In [None]:
from utils import *
import whisper
from transformers import AutoTokenizer, AutoModelForCausalLM, pipeline
from transformers import BitsAndBytesConfig

from huggingface_hub.hf_api import HfFolder
HfFolder.save_token("")

In [3]:
audio_model = whisper.load_model("tiny.en")

In [None]:
llm_model_name = "meta-llama/Meta-Llama-3-8B-Instruct"

In [None]:
bnb_config = BitsAndBytesConfig(
    load_in_4bit=True,
    bnb_4bit_quant_type="nf4",
    bnb_4bit_use_double_quant=True,
    bnb_4bit_compute_dtype="float16"
)

tokenizer = AutoTokenizer.from_pretrained(llm_model_name)
llm_model = AutoModelForCausalLM.from_pretrained(
    llm_model_name,
    device_map="auto",
    quantization_config=bnb_config
)

' Book an appointment with Dr. John on Monday at 10am.'

In [None]:
llm_pipeline = pipeline("text-generation", model=llm_model, tokenizer=tokenizer)

In [None]:
system_prompt = f"""
You are an intelligent assistant that extracts appointment details from natural language.

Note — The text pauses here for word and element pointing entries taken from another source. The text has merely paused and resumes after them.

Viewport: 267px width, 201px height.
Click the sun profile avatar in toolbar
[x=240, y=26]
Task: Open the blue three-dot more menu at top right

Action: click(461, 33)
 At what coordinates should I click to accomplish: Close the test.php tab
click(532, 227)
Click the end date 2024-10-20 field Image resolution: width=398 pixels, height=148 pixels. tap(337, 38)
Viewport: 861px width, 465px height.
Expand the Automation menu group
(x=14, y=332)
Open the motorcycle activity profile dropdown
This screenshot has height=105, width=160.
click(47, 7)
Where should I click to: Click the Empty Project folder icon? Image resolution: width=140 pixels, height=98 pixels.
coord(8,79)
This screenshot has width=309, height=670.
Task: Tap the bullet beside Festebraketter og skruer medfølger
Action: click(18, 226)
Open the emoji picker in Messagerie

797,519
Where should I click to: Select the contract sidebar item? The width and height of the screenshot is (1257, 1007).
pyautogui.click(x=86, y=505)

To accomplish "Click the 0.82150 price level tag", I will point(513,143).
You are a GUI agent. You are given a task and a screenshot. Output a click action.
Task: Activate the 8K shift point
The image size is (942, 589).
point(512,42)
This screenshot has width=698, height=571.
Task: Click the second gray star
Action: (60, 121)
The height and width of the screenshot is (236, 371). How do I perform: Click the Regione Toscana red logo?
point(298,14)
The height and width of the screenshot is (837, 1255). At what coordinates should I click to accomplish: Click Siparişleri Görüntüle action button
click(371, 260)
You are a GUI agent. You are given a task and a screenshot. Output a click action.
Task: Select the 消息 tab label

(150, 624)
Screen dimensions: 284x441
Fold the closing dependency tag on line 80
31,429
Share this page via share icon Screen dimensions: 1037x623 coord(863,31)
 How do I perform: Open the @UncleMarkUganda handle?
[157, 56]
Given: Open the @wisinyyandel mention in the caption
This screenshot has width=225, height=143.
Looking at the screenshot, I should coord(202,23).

Given the user's message, extract and return a JSON object with the following fields:
- intent: (schedule, cancel, reschedule)
- person: (name of the person involved)
- date: (in YYYY-MM-DD format)
- time: (in 24-hour HH:MM format)
- purpose: (meeting, call, appointment, etc.)

Only return the JSON. Do not include any explanations. Give the answer only once.
"""

In [None]:
audio_file = "test/test1.wav"
transcribed_audio = transcribe_audio(audio_model, audio_file)
user_prompt = f"User message: {transcribed_audio}"

In [None]:
user_prompt

In [None]:
prompt = (
    "<s>[INST] <<SYS>>\n"
    f"{system_prompt}\n"
    "<</SYS>>\n\n"
    f"{user_prompt} [/INST]"
)

In [None]:
response = llm_pipeline(prompt, max_new_tokens=256, do_sample=False)[0]["generated_text"]

In [None]:
response